Skyworks Gains Patent for Standoff Cargo Drone

Gliding, Autorotating UAV Would Simplify Logistics with Pinpoint Delivery from Afar

Skyworks Aeronautics has been busy in recent months, announcing sales, developments and patents in a matter of weeks. Its most recent was an issued US patent for its Precision Airdrop System, an airborne vehicle designed to deliver payloads much like a standoff munition.

The PAS offers intermediate-distance deliveries with a gliding stage to target before autorotating down to ensure precise landings.
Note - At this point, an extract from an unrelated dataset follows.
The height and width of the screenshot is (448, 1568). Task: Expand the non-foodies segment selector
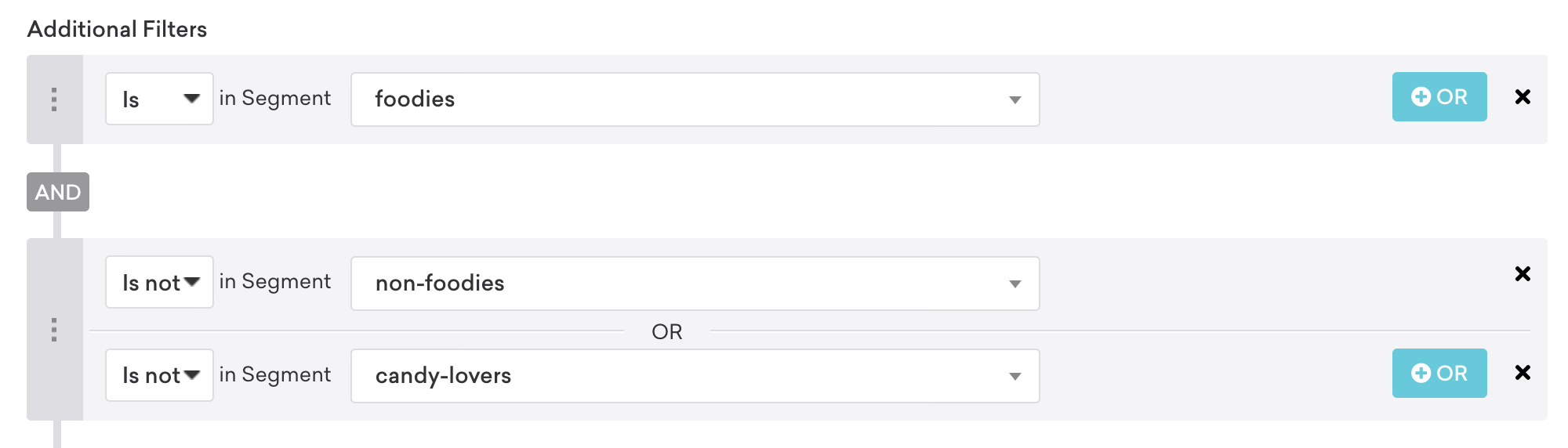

"In essence, the PAS is a delivery vehicle that transforms from a stowed configuration initially to an unpowered, fixed wing glider after being dropped from a parent aircraft, and, as the target drop region is reached, the fixed wings are folded or jettisoned and unpowered rotor blades are deployed converting the PAS into a glider rotorcraft in the terminal phase of flight. It provides a gentle, precision payload delivery within a radius of 3 meters or less. The size of the delivery is extremely flexible and can be scaled for small, medium, or large payloads."

Skyworks holds out the design as a prime contender for humanitarian and logistical missions, highlighting its performance compared to more mundane equipment like unguided cargo drops.

"In many disaster relief scenarios, there is an urgent need for supplies but little to no available infrastructure to support aircraft cargo deliveries. Aid being delivered by parachute can experience significant wind drift and be blown long distances from the intended target. Unlike aircraft cargo and parachutes, the PAS doesn’t require infrastructure and uses wind speed and direction to make real-time flight adjustments to maintain precise landing accuracy."

“In a world where access, accuracy, and affordability are the coin of the realm, Skyworks Precision Airdrop System (PAS) stands as a beacon of innovation, offering a straightforward and effective solution to those seeking to bridge the gap between planning aspiration and efficient execution,” said Skyworks Aeronautics CEO John Michel.